• _Texte fourni_:

= = = =

Mais de quel centre parlez-vous, m’objecterez-vous, avec raison ? Car le Centre, en France, est pluriel : chrétien-démocrates, libéraux, radicaux…
Je vous propose d’établir ce premier inventaire des convergences et des divergences entre le macronisme émergeant et le Centre, à partir du corpus idéologique de la démocratie chrétienne, d’abord parce que c’est un courant politique majeur au niveau Européen, ensuite parce que ce courant centriste dispose d’un fonds doctrinal solide, notamment inspiré par la doctrine sociale de l’Eglise catholique, enfin….parce que venant de cette famille, c’est celle que je connais le mieux !
Les convergences entre Macron et le Centre sont d’abord à chercher du côté du libéralisme et de la construction Européenne. Le Centre a toujours considéré depuis 1945 que l’union des nations Européennes était le grand chantier politique prioritaire à l’échelle d’un siècle, et ceci quelques soient les vicissitudes de la construction européenne à court-terme. S’il y a bien une dette que les centristes ont envers Macron, c’est bien celle contractée pour avoir eu le courage de relever le drapeau des partisans de ce projet, alors que plus grand monde n’osait le faire !
Et les divergences ? soyons directs. Les centristes, nous sommes des Girondins, décentralisateurs, confiants dans la société civile, les associations et les corps intermédiaires (syndicats, etc….). Jour après jour, Emmanuel Macron se découvre Jacobin, Centralisateur, privilégiant le dialogue direct entre le Président et les citoyens. Or ce vieux clivage Français entre Paris et les territoires se réinvente avec une actualité brulante dans les tensions grandissantes entre les riches métropoles parisienne et régionales d’un côté, et la France périphérique en souffrance de l’autre (lire ma chronique précédente « Electro-choc : la France périphérique de Christophe Guilly http://jeandionis.com/blog/
Enfin, il y a la question sociale. La France reste un pays profondément inégalitaire, notamment en ce qui concerne les patrimoines des familles ( 50% des ménages français ont un patrimoine quasi-nul). Les centristes font de la redistribution de la richesse nationale par les politiques fiscales, de revenus, d’égalité des chances une priorité politique. Le programme d’Emmanuel Macron est très discret quant à cette ambition et certains des premiers gestes posés vont exactement dans le sens inverse (réduction des Allocations pour le logement…..)
Que peut-on dire de ce premier inventaire ?

= = = =

• _Données fournies_:
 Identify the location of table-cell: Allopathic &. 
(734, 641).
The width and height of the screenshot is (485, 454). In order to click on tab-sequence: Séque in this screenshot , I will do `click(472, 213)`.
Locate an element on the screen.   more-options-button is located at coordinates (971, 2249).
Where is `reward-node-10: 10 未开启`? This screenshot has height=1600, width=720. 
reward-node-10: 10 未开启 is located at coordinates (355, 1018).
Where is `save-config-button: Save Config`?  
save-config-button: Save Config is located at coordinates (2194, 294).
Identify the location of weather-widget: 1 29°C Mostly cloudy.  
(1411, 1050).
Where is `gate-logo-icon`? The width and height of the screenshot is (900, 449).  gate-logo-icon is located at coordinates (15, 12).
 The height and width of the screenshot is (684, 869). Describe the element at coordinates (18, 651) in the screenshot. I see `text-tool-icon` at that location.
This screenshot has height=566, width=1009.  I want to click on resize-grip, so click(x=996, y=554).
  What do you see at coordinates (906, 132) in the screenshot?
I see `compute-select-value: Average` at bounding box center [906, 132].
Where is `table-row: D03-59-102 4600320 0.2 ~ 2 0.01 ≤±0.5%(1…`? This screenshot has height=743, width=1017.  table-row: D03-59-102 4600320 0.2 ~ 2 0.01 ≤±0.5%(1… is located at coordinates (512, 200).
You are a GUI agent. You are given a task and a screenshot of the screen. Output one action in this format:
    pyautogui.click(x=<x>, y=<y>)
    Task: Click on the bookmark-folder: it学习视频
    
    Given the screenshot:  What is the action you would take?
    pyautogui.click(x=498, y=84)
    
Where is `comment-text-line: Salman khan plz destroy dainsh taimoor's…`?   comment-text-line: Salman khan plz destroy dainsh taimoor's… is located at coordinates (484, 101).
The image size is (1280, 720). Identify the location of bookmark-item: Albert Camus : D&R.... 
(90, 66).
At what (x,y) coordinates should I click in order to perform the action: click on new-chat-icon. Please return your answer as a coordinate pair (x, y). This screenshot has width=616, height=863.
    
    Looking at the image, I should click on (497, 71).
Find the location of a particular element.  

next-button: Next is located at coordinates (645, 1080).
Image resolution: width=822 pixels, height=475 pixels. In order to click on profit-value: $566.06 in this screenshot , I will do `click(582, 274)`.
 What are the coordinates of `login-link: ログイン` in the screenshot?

= = = =

Reproduisez le passage du texte sur le macronisme et le Centre qui va de « Mais de quel » jusqu'à « connais le mieux ! » inclus.

• _Votre solution_:
Mais de quel centre parlez-vous, m’objecterez-vous, avec raison ? Car le Centre, en France, est pluriel : chrétien-démocrates, libéraux, radicaux…
Je vous propose d’établir ce premier inventaire des convergences et des divergences entre le macronisme émergeant et le Centre, à partir du corpus idéologique de la démocratie chrétienne, d’abord parce que c’est un courant politique majeur au niveau Européen, ensuite parce que ce courant centriste dispose d’un fonds doctrinal solide, notamment inspiré par la doctrine sociale de l’Eglise catholique, enfin….parce que venant de cette famille, c’est celle que je connais le mieux !